While the knee-jerk reaction was one of a split decision or tie, a closer examination reveals that the school probably came out ahead on this first day of court action.
First, Rodriguez' "win" was a minor one. No one really expected the judge to totally throw out Rodriguez' claim. That would almost certainly have opened grounds for appeal, as there was no evidence to show that Rodriguez' claim was frivolous, at least on the face of the matter. Proving that West Virginia acted in bad faith, or made verbal promises that it later reneged on, is another matter entirely. Rodriguez will have to come up hard evidence that WVU acted as it did with intent to force him into signing the contract under duress, and with the knowledge that the school was defrauding him. Rodriguez and his mercenaries may think they have a smoking gun in that regard, but if they do, it had better be more powerful than the cap pistols they have fired in the past.
Therefore, trumpeting this as a win for Rodriguez is about as important as chest-thumping after defeating Eastern Washington. Rodriguez gets to continue his case, but that's about it.
On the flip side, West Virginia got two wins which were much more significant. First, the WVU Foundation was dismissed as a defendant in the lawsuit, as it was ruled that the Foundation was not a party to the contract. That could eliminate introduction of claims concerning alleged inappropriate use of 1100 Club funds, which are controlled by the Foundation. WVU previously admitted that funds from that account were used to cover other expenses, but that the monies were repaid. While West Virginia admits to no wrongdoing in that regard, not having to mount a defense against such claims should simplify at least one aspect of what promises to be a complex, lengthy fight.
Even more importantly, West Virginia will be allowed access to any documentation and correspondence between Rodriguez and Michigan prior to his hiring, including the "term sheet", which lists the details of his agreement to become Michigan's head coach. Those items could reveal a pattern of intent that shows Rodriguez was negotiating, or had perhaps even accepted, the Michigan job before he met with West Virginia officials concerning the alleged verbal promises that he says the school backed out on.
There will likely be many more gray areas in even these seemingly simple rulings. Will Rodriguez have to turn over any documentation of conversations or emails that exist between his attorneys or agent and Michigan? That could be a loophole that he tries to hide behind. Will West Virginia or Rodriguez be able to produce any witnesses to the meeting in which Rodriguez was allegedly told that he would get more than what was in his contract, or the later meeting in which he alleges that Garrison rescinded the alleged promises?
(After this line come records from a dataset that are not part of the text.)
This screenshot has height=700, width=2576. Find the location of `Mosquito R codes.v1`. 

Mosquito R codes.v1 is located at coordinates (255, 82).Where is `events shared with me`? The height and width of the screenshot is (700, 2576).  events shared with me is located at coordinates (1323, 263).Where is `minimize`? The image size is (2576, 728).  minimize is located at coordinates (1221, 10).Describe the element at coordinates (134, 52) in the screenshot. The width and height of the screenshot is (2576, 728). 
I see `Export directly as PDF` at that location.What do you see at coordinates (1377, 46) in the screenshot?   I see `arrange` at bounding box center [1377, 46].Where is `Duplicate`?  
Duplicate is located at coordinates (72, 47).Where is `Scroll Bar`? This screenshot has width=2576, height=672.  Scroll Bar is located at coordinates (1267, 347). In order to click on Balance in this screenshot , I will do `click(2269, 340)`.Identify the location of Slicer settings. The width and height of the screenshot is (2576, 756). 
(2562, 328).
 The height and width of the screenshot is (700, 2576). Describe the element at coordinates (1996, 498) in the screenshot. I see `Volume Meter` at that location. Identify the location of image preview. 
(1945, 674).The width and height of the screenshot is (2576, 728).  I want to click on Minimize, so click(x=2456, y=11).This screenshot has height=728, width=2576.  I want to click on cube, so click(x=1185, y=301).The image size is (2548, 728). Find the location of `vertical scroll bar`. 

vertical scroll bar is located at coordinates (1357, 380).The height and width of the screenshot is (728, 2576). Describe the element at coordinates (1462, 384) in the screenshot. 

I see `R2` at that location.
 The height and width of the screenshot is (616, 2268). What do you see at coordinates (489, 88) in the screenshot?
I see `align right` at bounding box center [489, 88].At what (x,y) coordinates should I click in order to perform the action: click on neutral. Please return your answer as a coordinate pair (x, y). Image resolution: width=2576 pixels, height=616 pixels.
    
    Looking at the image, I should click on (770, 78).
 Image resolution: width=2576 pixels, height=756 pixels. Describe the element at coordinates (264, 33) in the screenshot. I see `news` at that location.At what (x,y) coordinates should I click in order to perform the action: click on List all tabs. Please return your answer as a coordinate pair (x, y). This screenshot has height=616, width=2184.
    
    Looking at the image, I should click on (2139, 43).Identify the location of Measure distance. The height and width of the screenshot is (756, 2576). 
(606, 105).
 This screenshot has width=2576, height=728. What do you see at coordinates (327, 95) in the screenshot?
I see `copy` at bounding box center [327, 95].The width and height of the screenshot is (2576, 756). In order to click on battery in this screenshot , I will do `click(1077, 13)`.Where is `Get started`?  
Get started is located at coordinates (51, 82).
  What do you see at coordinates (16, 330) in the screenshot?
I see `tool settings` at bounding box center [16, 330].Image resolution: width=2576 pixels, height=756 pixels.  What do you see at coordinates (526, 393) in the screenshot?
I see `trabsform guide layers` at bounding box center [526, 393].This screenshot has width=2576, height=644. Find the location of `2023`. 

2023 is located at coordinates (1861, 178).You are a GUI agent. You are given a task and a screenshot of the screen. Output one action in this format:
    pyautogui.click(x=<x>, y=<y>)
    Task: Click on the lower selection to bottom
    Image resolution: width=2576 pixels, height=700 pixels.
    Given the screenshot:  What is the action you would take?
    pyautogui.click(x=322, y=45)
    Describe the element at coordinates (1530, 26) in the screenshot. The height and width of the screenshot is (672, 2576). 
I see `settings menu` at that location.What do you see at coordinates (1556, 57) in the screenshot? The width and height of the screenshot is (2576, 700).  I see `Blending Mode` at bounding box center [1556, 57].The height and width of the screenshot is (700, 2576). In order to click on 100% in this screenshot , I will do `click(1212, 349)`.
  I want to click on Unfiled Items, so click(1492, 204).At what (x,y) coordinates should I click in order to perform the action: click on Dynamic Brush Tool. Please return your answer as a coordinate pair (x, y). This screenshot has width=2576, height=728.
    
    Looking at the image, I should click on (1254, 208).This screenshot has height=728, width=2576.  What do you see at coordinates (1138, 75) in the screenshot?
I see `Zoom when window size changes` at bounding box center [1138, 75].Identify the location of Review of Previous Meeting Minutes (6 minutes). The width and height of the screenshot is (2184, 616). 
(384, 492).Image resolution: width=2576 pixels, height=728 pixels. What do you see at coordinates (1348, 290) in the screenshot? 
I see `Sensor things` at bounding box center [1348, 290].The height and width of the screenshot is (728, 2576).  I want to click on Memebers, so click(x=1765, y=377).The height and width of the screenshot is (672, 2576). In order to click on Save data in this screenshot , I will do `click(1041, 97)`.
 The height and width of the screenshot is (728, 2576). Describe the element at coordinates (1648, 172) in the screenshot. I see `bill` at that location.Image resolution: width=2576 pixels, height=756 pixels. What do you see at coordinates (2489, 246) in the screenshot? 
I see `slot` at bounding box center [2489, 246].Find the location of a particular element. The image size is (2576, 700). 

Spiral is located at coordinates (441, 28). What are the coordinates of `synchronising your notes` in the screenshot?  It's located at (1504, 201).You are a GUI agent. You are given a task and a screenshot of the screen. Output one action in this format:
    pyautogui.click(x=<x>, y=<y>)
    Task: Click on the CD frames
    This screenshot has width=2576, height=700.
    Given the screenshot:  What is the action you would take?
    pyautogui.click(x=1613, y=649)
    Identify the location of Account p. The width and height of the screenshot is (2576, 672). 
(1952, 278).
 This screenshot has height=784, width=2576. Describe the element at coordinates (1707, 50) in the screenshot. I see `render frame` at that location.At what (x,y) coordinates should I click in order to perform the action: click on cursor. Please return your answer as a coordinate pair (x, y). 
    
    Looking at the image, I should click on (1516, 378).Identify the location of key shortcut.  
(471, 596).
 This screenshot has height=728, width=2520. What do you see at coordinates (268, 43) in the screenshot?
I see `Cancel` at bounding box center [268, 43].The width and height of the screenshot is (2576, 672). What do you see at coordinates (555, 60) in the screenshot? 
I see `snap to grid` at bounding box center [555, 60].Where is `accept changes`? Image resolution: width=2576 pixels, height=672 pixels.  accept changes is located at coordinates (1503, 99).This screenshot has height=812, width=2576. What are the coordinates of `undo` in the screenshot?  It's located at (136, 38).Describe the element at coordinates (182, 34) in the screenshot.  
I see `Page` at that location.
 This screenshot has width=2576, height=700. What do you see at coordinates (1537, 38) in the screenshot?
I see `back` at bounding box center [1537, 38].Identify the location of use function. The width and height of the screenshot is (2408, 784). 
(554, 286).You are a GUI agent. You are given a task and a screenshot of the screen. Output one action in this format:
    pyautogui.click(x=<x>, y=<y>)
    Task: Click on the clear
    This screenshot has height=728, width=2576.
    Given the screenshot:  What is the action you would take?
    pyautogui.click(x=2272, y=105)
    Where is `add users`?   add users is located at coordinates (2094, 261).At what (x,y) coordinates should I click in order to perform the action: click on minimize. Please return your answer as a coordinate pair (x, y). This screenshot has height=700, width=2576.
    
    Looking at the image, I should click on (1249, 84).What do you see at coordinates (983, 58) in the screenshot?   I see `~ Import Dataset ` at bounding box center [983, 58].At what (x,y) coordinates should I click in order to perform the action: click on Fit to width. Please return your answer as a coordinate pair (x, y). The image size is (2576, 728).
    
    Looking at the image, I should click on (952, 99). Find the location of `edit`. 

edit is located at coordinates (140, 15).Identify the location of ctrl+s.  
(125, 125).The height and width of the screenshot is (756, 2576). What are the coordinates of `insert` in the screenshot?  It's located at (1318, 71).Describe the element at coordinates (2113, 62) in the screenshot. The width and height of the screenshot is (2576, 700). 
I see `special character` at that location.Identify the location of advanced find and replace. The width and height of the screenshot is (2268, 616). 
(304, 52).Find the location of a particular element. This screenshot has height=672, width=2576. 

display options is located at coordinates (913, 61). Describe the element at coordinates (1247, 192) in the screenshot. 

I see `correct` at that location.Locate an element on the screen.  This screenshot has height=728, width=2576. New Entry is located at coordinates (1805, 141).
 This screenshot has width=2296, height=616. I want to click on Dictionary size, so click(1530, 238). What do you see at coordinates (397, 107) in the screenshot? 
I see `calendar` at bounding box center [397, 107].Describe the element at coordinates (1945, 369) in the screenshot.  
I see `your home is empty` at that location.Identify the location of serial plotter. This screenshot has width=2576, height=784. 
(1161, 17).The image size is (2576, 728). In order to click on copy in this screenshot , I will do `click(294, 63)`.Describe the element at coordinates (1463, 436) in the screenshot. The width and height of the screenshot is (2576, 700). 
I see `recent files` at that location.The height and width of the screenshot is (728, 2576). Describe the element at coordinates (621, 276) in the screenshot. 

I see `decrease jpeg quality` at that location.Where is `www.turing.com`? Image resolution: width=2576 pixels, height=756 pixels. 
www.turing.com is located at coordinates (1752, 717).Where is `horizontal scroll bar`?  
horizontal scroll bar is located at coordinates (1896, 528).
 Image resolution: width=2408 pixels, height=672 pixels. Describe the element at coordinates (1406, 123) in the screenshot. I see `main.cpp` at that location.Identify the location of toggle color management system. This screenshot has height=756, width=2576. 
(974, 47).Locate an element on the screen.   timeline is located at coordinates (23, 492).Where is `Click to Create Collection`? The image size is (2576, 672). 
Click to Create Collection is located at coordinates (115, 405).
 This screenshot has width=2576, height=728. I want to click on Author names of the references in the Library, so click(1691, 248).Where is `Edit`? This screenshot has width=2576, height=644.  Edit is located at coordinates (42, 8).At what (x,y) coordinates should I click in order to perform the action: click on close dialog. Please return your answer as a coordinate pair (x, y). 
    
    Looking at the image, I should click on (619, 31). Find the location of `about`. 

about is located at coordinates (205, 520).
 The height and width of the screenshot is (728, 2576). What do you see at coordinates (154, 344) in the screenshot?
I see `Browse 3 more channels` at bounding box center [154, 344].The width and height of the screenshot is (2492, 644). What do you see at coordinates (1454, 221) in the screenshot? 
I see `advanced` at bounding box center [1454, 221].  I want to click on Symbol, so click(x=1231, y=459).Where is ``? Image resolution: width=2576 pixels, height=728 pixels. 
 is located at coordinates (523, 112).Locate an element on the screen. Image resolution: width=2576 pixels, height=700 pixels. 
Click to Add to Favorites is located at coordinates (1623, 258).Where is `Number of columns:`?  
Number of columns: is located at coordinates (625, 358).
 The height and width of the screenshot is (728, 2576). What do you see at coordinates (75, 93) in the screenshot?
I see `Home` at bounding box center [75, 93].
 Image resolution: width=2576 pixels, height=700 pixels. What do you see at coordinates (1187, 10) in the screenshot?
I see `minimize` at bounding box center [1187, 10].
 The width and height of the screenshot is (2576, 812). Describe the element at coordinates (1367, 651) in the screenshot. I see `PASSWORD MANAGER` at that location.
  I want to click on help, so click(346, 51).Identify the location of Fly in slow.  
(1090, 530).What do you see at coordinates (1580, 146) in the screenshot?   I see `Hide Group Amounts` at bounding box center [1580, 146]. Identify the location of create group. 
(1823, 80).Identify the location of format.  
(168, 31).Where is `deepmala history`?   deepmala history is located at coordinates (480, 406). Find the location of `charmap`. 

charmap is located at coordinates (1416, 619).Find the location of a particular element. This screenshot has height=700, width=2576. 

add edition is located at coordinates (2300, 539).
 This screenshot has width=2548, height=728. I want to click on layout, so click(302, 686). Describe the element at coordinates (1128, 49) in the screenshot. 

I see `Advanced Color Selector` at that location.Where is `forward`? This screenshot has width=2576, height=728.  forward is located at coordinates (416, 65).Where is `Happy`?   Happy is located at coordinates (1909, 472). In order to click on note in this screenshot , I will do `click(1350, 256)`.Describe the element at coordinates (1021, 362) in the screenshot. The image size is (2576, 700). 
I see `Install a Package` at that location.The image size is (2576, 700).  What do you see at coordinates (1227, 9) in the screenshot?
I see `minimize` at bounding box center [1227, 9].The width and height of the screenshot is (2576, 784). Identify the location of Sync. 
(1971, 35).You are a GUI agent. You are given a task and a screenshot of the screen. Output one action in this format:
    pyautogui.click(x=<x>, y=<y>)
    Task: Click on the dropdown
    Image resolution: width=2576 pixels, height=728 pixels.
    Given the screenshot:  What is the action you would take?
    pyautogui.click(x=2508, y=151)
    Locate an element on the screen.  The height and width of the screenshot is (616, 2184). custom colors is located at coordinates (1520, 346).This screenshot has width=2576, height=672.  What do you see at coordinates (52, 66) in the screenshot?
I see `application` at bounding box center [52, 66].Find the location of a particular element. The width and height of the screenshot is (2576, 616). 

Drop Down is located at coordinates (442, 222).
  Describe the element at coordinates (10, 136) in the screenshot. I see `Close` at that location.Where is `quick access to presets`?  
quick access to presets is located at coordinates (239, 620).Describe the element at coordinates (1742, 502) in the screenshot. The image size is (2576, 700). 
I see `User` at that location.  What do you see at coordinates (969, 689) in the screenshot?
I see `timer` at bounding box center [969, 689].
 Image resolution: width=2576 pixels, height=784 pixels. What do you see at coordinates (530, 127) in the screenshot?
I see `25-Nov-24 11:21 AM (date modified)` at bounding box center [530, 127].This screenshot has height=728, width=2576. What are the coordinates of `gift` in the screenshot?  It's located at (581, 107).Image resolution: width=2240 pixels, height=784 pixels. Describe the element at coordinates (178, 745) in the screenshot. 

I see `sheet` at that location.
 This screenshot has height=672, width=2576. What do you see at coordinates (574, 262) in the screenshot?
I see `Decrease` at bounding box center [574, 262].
All this is very nebulous, and will certainly result in even more complexity as the case continues.
However, at this point, it looks as if WVU came out on top in the early going. Two significant wins, and only one glancing body blow in return. It's still very early days, however, and that's the most important fact to recognize from this proceeding. Although various news outlets trumpeted the hearing as a major event, it was, in fact, a very minor one – comparable to baseball umpires going over the ground rules of a particular park. The real action – the game – is just now getting underway. And barring a settlement, which isn't anticipated, it won't be a surprise to see it still going on a year from now.